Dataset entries
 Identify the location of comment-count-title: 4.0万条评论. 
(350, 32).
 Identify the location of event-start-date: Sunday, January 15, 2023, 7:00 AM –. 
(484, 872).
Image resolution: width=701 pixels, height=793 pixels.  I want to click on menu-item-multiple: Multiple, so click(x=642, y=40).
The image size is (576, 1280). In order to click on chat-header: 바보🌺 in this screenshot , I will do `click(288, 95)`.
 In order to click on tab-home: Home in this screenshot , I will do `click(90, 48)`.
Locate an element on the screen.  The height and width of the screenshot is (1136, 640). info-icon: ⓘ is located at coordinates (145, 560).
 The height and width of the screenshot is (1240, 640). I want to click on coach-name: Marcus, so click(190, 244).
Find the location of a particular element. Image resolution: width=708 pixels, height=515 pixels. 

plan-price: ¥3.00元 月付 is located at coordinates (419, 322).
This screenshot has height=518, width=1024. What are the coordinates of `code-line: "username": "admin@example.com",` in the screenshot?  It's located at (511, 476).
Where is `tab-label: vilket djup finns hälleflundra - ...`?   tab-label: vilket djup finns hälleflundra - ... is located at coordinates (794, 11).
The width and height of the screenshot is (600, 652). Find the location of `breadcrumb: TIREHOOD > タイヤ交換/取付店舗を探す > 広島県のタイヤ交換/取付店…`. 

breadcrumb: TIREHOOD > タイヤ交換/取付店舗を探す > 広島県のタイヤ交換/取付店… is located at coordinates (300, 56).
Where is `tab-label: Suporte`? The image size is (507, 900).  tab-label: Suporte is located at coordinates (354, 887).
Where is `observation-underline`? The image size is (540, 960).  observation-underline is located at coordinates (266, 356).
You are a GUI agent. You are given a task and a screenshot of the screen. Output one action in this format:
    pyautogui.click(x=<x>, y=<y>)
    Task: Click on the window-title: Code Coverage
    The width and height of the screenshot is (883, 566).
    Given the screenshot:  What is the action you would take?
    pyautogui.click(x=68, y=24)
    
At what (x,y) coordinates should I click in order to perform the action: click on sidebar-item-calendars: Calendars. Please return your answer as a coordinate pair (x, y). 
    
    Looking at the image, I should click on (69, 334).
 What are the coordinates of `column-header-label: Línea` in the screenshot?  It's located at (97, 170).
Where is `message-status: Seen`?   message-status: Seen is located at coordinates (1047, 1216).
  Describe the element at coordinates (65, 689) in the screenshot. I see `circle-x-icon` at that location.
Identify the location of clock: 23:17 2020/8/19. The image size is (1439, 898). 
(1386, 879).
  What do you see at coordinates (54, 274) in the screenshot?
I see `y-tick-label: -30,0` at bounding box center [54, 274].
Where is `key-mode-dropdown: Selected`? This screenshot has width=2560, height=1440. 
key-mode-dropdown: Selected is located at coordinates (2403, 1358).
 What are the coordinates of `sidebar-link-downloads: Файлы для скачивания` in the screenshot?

What is being asked
Give the material above as a JSON array of strings, one string per line, with blank lines left out.

Answer section
[
  " Identify the location of comment-count-title: 4.0万条评论. ",
  "(350, 32).",
  " Identify the location of event-start-date: Sunday, January 15, 2023, 7:00 AM –. ",
  "(484, 872).",
  "Image resolution: width=701 pixels, height=793 pixels.  I want to click on menu-item-multiple: Multiple, so click(x=642, y=40).",
  "The image size is (576, 1280). In order to click on chat-header: 바보🌺 in this screenshot , I will do `click(288, 95)`.",
  " In order to click on tab-home: Home in this screenshot , I will do `click(90, 48)`.",
  "Locate an element on the screen.  The height and width of the screenshot is (1136, 640). info-icon: ⓘ is located at coordinates (145, 560).",
  " The height and width of the screenshot is (1240, 640). I want to click on coach-name: Marcus, so click(190, 244).",
  "Find the location of a particular element. Image resolution: width=708 pixels, height=515 pixels. ",
  "plan-price: ¥3.00元 月付 is located at coordinates (419, 322).",
  "This screenshot has height=518, width=1024. What are the coordinates of `code-line: \"username\": \"admin@example.com\",` in the screenshot?  It's located at (511, 476).",
  "Where is `tab-label: vilket djup finns hälleflundra - ...`?   tab-label: vilket djup finns hälleflundra - ... is located at coordinates (794, 11).",
  "The width and height of the screenshot is (600, 652). Find the location of `breadcrumb: TIREHOOD > タイヤ交換/取付店舗を探す > 広島県のタイヤ交換/取付店…`. ",
  "breadcrumb: TIREHOOD > タイヤ交換/取付店舗を探す > 広島県のタイヤ交換/取付店… is located at coordinates (300, 56).",
  "Where is `tab-label: Suporte`? The image size is (507, 900).  tab-label: Suporte is located at coordinates (354, 887).",
  "Where is `observation-underline`? The image size is (540, 960).  observation-underline is located at coordinates (266, 356).",
  "You are a GUI agent. You are given a task and a screenshot of the screen. Output one action in this format:",
  "    pyautogui.click(x=<x>, y=<y>)",
  "    Task: Click on the window-title: Code Coverage",
  "    The width and height of the screenshot is (883, 566).",
  "    Given the screenshot:  What is the action you would take?",
  "    pyautogui.click(x=68, y=24)",
  "At what (x,y) coordinates should I click in order to perform the action: click on sidebar-item-calendars: Calendars. Please return your answer as a coordinate pair (x, y). ",
  "    Looking at the image, I should click on (69, 334).",
  " What are the coordinates of `column-header-label: Línea` in the screenshot?  It's located at (97, 170).",
  "Where is `message-status: Seen`?   message-status: Seen is located at coordinates (1047, 1216).",
  "  Describe the element at coordinates (65, 689) in the screenshot. I see `circle-x-icon` at that location.",
  "Identify the location of clock: 23:17 2020/8/19. The image size is (1439, 898). ",
  "(1386, 879).",
  "  What do you see at coordinates (54, 274) in the screenshot?",
  "I see `y-tick-label: -30,0` at bounding box center [54, 274].",
  "Where is `key-mode-dropdown: Selected`? This screenshot has width=2560, height=1440. ",
  "key-mode-dropdown: Selected is located at coordinates (2403, 1358).",
  " What are the coordinates of `sidebar-link-downloads: Файлы для скачивания` in the screenshot?"
]